(Saved entries)
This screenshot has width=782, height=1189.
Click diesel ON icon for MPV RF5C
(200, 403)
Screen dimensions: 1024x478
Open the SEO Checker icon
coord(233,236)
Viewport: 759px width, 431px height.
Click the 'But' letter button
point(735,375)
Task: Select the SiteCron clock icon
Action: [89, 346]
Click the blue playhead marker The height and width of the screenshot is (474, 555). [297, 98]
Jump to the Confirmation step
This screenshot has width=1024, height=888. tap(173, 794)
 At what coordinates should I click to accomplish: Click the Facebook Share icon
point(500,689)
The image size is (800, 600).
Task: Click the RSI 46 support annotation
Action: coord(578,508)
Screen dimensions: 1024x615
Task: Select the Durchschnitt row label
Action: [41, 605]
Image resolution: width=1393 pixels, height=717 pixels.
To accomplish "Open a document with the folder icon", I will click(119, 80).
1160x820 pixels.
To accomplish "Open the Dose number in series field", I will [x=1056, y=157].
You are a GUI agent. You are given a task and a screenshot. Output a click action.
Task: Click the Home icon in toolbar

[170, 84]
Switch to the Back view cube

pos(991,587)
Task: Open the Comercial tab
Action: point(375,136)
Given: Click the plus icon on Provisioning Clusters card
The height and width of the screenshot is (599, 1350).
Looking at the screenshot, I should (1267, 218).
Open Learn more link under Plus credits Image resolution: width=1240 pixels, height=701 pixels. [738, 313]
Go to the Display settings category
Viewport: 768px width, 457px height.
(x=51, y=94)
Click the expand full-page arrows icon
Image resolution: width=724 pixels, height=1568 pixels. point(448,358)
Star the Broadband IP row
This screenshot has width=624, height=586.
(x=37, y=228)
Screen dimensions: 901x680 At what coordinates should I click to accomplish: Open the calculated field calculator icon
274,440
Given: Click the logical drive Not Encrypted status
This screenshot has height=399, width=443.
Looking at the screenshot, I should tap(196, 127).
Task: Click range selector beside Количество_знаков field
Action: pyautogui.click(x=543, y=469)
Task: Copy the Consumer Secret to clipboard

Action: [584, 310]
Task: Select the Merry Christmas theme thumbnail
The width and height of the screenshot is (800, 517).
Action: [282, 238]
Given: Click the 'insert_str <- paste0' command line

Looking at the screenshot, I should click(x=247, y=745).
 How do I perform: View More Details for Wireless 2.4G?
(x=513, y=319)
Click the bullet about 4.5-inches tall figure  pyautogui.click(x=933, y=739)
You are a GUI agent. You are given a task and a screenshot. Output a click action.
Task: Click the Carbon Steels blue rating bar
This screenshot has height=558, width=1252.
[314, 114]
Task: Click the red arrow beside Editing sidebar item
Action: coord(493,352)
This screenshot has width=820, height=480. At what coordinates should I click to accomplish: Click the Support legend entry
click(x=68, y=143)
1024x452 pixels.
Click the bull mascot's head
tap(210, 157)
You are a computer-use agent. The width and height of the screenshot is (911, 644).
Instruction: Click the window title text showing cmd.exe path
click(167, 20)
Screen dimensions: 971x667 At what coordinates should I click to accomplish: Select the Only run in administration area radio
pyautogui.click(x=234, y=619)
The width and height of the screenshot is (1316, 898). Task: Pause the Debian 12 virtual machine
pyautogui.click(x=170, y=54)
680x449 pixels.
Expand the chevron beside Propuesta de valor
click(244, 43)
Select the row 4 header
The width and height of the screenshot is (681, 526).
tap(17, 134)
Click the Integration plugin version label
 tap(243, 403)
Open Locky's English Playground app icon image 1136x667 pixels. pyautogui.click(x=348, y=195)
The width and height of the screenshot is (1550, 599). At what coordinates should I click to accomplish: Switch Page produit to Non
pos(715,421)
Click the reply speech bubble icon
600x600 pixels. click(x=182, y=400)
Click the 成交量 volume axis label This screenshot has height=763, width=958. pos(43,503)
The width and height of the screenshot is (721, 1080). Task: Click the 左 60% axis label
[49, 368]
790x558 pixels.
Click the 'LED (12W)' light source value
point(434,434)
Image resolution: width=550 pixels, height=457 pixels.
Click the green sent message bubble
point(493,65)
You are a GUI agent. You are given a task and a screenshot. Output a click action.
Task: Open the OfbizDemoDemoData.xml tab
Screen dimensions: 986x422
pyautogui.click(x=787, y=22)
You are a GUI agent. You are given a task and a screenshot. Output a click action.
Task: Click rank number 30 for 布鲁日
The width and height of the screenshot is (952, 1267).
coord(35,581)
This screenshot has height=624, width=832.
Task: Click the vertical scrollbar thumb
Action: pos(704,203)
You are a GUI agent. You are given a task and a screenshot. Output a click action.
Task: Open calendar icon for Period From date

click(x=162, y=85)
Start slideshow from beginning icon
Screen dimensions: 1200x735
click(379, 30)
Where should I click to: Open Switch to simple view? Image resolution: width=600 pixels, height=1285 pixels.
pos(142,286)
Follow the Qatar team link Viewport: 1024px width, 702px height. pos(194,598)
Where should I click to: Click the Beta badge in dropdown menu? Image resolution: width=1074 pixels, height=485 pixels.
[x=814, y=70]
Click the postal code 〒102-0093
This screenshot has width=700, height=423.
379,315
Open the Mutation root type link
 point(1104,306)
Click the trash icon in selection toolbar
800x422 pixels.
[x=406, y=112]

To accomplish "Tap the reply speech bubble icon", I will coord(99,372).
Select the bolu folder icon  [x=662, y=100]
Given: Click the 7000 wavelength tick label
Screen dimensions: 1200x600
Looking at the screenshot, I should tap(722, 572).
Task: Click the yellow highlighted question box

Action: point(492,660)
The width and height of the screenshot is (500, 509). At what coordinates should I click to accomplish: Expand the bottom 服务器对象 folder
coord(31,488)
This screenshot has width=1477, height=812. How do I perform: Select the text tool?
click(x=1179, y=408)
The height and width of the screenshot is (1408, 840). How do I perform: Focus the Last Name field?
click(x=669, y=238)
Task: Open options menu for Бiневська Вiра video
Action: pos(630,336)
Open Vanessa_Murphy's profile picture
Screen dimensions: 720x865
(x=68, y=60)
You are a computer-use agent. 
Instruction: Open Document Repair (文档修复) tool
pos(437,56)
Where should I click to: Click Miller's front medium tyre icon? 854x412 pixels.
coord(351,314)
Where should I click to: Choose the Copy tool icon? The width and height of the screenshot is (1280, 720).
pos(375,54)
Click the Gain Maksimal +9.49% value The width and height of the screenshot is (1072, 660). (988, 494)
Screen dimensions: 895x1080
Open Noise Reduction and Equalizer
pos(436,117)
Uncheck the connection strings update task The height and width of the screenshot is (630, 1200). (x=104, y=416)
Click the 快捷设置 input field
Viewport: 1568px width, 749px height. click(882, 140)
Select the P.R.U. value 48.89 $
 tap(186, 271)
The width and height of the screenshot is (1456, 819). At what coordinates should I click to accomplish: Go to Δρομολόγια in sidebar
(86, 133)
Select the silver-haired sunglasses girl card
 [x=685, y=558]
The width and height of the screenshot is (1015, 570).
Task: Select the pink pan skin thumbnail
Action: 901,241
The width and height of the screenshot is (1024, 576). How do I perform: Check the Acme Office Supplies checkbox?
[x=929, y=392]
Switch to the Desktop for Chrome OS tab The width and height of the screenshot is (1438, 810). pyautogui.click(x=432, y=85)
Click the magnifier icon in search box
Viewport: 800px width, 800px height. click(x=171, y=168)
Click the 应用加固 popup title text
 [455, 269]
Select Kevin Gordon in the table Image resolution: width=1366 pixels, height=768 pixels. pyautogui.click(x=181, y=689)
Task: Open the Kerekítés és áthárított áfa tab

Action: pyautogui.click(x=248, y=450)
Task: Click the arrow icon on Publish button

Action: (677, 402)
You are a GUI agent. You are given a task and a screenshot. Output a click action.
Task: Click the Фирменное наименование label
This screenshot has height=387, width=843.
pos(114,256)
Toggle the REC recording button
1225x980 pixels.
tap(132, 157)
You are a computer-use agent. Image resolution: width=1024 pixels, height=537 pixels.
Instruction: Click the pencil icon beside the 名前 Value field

## Required work
Please go through the data and copy each line containing the word "will".

## Problem solution
To accomplish "Open a document with the folder icon", I will click(119, 80).
To accomplish "Open the Dose number in series field", I will [x=1056, y=157].
To accomplish "Tap the reply speech bubble icon", I will coord(99,372).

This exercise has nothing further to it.